• 18S rRNA;
  • chrysophyte;
  • in situ hybridization;
  • microbial ecology;
  • nanoflagellate;
  • oligonucleotide probe;
  • Paraphysomonas;
  • protistan biogeography;
  • protistan phylogeny;
  • protozoa

Nanoflagellate protists are algae and protozoa (2– 20 μm in size) that play important ecological roles in freshwater and marine microbial communities as primary producers and as consumers of prokaryotic and eukaryotic prey. There is little biogeographical information for most of these minute protists despite their significant role in aquatic food webs. In addition, the evolutionary relationships among some of these species and their affinities to other protistan taxa are unclear. These circumstances are largely a consequence of the fact that small protists possess few readily apparent morphological features on which to base taxonomic and phylogenetic schemes and with which to identify them in natural assemblages. As an alternative approach for addressing these issues, we sequenced the small-subunit ribosomal RNA genes of four species of the colorless chrysophyte genus Paraphysomonas. A phylogenetic analysis based on that sequence information was performed, and oligonucleotide probes for two commonly occurring species of Paraphysomonas were designed and tested. Phylogenetic analyses of these four species confirmed the affinity of the genus Paraphysomonas with other chrysophyte species. High sequence similarity among three of the species (P. imperforata Lucas, P. bandaiensis Takahashi, and P. foraminifera Lucas) supported a previous phylogenetic grouping of these species based on the morphology of the scales produced by these species. In particular, sequence similarity between P. imperforata and P. foraminifera indicated that this speciation was a recent evolutionary event.
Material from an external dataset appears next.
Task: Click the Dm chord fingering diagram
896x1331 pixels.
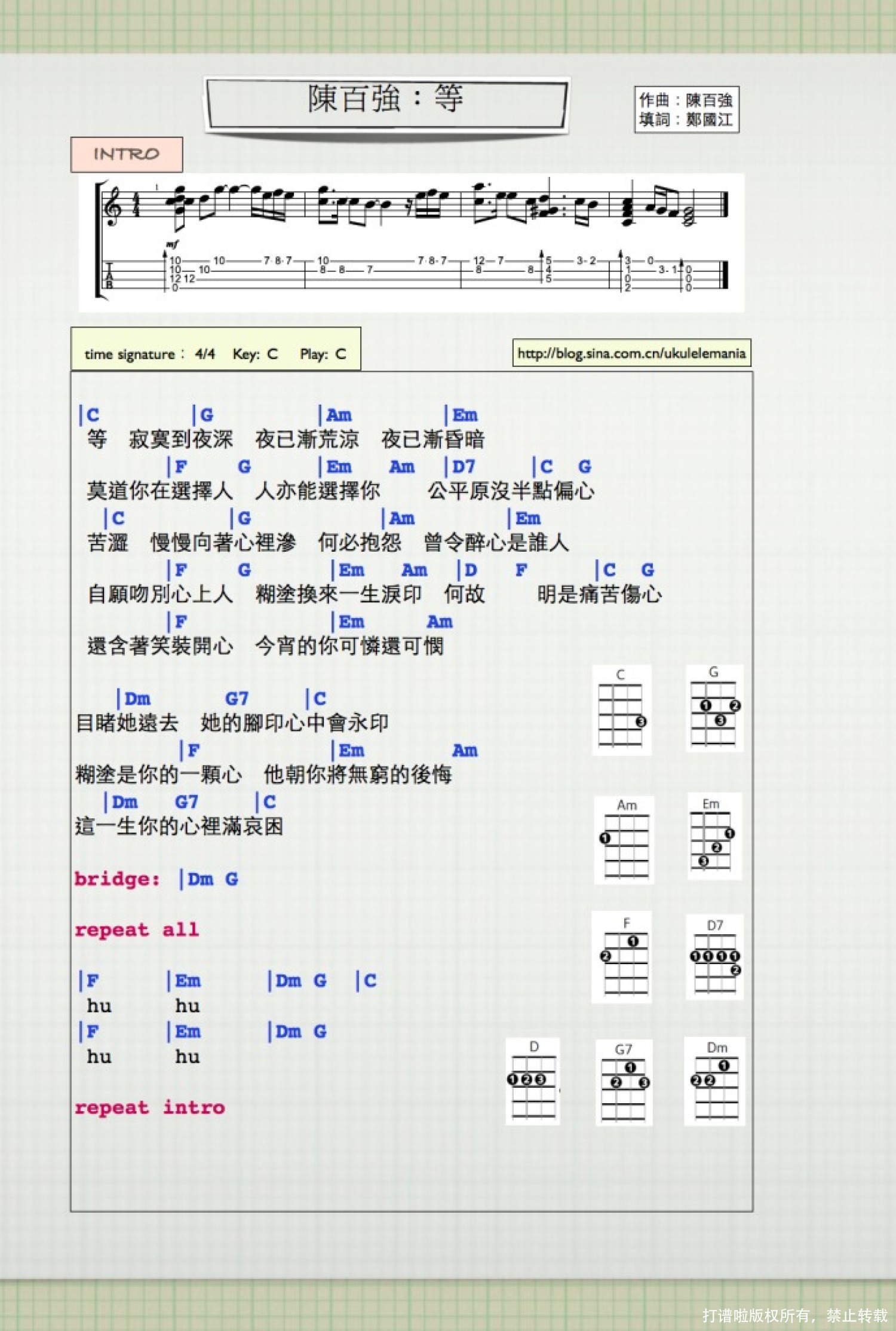Action: (714, 1082)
However, a fourth species (P. vestita (Stokes) de Saedeleer) possessing similar scale morphology to P. bandaiensis, P. imperforata, and P. foraminifera showed considerable sequence dissimilarity in comparison to these latter three species. Oligonucleotide probes were successfully designed for the species P. imperforata and P. bandaiensis and applied together with a recently developed quantitative in situ hybridization procedure. The development of species-specific oligonucleotide probes for these nanoflagellate species and their application for counting nanoflagellates in natural water samples provide tools for studying these ecologically important species.